Wednesday, November 23, 2011

the long and winding road

With my impending graduation next July, I've started considering my career options. I know, my first sentence is already a yawn. But that's the truth of the matter, and I have to come up with a plan fast before I end up roaming the streets with a cardboard sign saying, "Will sing for food." And I'm not even a good singer.

My dad saw how worried I was that entire day (but he was, in fact, the one who got me thinking about what I'm going to do after graduation) and sat me down for a talk before I went to bed. He told me to stop worrying about the things I can't control and that it's near impossible to be unemployed in Singapore.

But with a degree in English, I can't exactly qualify for a profession, if you know what I mean. I mean, it's all fine studying English in university, but it's an entirely different issue looking for a job that requires an English major. Is it true that English majors are doomed to end up as teachers? Not that teaching is a dead end. That's not what I mean. It's just ... I'm not the teaching sort. I have zero patience for kids, and I'd only see it as a means to earn income, the way I view my tutoring job now. The people around me who are well on their way to becoming teachers, you can totally see the passion in their eyes when they talk about the kids and their job. I don't get it. But should all else fail, maybe teaching is the only way to go.

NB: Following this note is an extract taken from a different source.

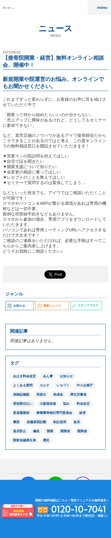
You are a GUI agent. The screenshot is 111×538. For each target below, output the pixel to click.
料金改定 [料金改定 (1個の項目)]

Here in Singapore, if we sign on to become teachers, we get tuition paid for by the government but we'd have to be bonded for three years to the Ministry of Education. So if I decided to get bonded (after doing a year of post-grad in the National Institute of Education), I'd have to spend three years in the teaching business.

Gerlynn squawked at me to think through it carefully and discuss it over with my dad before embarking on - and I quote - "hare-brained notions" like spending three miserable years doing something I'm not keen on. How is it that some people such as her can be so logical and calm about everything? I'm a mess when it comes to making decisions for myself. Gerlynn always says, "Make your own decisions! You're 21!" Even my dad said that the other day - he told me I had to rely less on him to make decisions and be an adult now. I could blame it on my horoscope (Libras easy-going at best, and indecisive at worst), but that would be dumb.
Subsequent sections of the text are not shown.